Collected data entries:

......

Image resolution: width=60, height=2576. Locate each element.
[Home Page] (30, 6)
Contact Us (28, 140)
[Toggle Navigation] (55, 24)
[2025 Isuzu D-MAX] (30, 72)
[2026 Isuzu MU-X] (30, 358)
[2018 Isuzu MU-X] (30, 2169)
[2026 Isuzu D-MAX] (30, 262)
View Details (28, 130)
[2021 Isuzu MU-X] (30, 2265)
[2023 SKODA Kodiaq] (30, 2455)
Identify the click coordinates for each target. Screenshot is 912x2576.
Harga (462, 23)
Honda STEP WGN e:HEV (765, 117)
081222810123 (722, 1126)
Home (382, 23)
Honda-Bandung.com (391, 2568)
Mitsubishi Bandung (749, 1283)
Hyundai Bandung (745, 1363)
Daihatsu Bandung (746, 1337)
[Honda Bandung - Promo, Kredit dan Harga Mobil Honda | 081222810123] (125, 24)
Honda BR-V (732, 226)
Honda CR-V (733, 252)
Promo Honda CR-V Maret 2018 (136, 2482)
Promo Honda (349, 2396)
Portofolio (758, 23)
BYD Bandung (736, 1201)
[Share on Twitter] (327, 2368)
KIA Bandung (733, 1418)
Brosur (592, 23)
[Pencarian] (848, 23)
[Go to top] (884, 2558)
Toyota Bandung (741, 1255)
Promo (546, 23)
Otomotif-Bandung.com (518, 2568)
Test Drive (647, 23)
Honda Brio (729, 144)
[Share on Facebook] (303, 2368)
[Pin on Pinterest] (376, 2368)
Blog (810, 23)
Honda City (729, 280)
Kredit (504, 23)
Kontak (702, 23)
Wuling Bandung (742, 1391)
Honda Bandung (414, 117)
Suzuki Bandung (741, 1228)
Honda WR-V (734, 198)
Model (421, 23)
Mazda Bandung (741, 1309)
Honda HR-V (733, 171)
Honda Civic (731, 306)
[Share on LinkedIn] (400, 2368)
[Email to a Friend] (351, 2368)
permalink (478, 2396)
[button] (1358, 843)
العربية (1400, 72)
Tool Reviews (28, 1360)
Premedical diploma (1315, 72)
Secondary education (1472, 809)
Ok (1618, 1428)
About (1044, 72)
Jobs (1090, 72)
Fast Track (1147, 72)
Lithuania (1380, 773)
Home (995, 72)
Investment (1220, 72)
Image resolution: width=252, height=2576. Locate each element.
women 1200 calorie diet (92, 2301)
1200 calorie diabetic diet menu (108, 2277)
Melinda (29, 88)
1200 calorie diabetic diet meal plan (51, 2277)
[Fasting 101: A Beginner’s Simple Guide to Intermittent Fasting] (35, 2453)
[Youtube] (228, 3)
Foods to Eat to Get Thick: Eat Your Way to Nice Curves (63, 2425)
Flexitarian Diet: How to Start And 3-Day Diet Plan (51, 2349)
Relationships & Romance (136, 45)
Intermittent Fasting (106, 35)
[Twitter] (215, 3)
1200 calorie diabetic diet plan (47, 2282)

......

*WORK TASK*
Would you restate each of the entries word for word?

*WRITTEN ANSWER*
Image resolution: width=60, height=2576. Locate each element.
[Home Page] (30, 6)
Contact Us (28, 140)
[Toggle Navigation] (55, 24)
[2025 Isuzu D-MAX] (30, 72)
[2026 Isuzu MU-X] (30, 358)
[2018 Isuzu MU-X] (30, 2169)
[2026 Isuzu D-MAX] (30, 262)
View Details (28, 130)
[2021 Isuzu MU-X] (30, 2265)
[2023 SKODA Kodiaq] (30, 2455)
Identify the click coordinates for each target. Screenshot is 912x2576.
Harga (462, 23)
Honda STEP WGN e:HEV (765, 117)
081222810123 (722, 1126)
Home (382, 23)
Honda-Bandung.com (391, 2568)
Mitsubishi Bandung (749, 1283)
Hyundai Bandung (745, 1363)
Daihatsu Bandung (746, 1337)
[Honda Bandung - Promo, Kredit dan Harga Mobil Honda | 081222810123] (125, 24)
Honda BR-V (732, 226)
Honda CR-V (733, 252)
Promo Honda CR-V Maret 2018 (136, 2482)
Promo Honda (349, 2396)
Portofolio (758, 23)
BYD Bandung (736, 1201)
[Share on Twitter] (327, 2368)
KIA Bandung (733, 1418)
Brosur (592, 23)
[Pencarian] (848, 23)
[Go to top] (884, 2558)
Toyota Bandung (741, 1255)
Promo (546, 23)
Otomotif-Bandung.com (518, 2568)
Test Drive (647, 23)
Honda Brio (729, 144)
[Share on Facebook] (303, 2368)
[Pin on Pinterest] (376, 2368)
Blog (810, 23)
Honda City (729, 280)
Kredit (504, 23)
Kontak (702, 23)
Wuling Bandung (742, 1391)
Honda Bandung (414, 117)
Suzuki Bandung (741, 1228)
Honda WR-V (734, 198)
Model (421, 23)
Mazda Bandung (741, 1309)
Honda HR-V (733, 171)
Honda Civic (731, 306)
[Share on LinkedIn] (400, 2368)
[Email to a Friend] (351, 2368)
permalink (478, 2396)
[button] (1358, 843)
العربية (1400, 72)
Tool Reviews (28, 1360)
Premedical diploma (1315, 72)
Secondary education (1472, 809)
Ok (1618, 1428)
About (1044, 72)
Jobs (1090, 72)
Fast Track (1147, 72)
Lithuania (1380, 773)
Home (995, 72)
Investment (1220, 72)
Image resolution: width=252, height=2576. Locate each element.
women 1200 calorie diet (92, 2301)
1200 calorie diabetic diet menu (108, 2277)
Melinda (29, 88)
1200 calorie diabetic diet meal plan (51, 2277)
[Fasting 101: A Beginner’s Simple Guide to Intermittent Fasting] (35, 2453)
[Youtube] (228, 3)
Foods to Eat to Get Thick: Eat Your Way to Nice Curves (63, 2425)
Flexitarian Diet: How to Start And 3-Day Diet Plan (51, 2349)
Relationships & Romance (136, 45)
Intermittent Fasting (106, 35)
[Twitter] (215, 3)
1200 calorie diabetic diet plan (47, 2282)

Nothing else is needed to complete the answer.